Primary growth should be differentiated in your minds from secondary growth. During primary development, stems retain their epidermis and usually appear green. The stem epidermis contains stomata and may also possess hairs or trichomes. If a plant undergoes secondary growth, the epidermis is shed, to be replaced by the periderm.

11. Organization of vascular tissues. We currently recognize three main types of organization of the vascular tissues in stems: 1) an arrangement characterized by a vascular cylinder, a continuous ring of vascular tissue (20685). This type of organization is found in some dicots and some gymnosperms. 2) an arrangement characterized by a ring of discrete bundles (20715,20219). This type of organization is also found in some dicots and some gymnosperms. 3) an arrangement in which the bundles are scattered through the ground tissue which cannot be identified as either cortex or pith(20187). This type of organization is found in most monocots and some herbaceous dicots.

In plants with the first arrangement, under the epidermis is the cortex of parenchyma cells and within this is found the continuous cylinder of vascular tissue. Inside the cylinder of vascular tissue is the pith, a mass of parenchyma cells.

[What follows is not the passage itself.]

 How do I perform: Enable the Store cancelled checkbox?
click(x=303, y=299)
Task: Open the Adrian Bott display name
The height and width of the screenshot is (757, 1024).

In plants with the second arrangement, such as sunflower, each bundle consists of phloem on the outside and xylem on the inside of the stem. There are usually some fibers associated with the bundle which can be in a cap-like cluster outside the phloem or a sheath around the whole bundle (or both). Across the middle of the bundle is a band of small cells which are capable of cell division, the fascicular cambium. This cambium may extend across the pith rays between the bundles where it is called interfascicular cambium.

In plants with the third arrangement, such as corn, the bundles are scattered and contain xylem (inside) and phloem (outside). There are fibers around the outside and the large air-filled cavity in the mature bundle from destruction of the first formed xylem and phloem. There is no cambium and certainly no interfascicular cambium. Monocots have closed bundles because there is no possibility of further differentiation of xylem or phloem. In contrast the vascular bundles of dicots are called open, which means that they can still undergo secondary growth.

12. In primitive plants the vascular system is not as well developed, and a relative lack of connections between different parts of the plant imposes a limitation on the movement and translocation of water and food, which in turn, limits size and complexity. During their evolution, plants have developed improved techniques for linking their transport members, and in higher plants, this leads to some quite complicated plumbing.

As stems mature, the vascular bundles maintain structural continuity between the leaf and the stem and between the stem and its branches. Above the point where a trace leaves the stem there is a gap in the vascular tissue which is closed by branches coming from other bundles lower in the stem.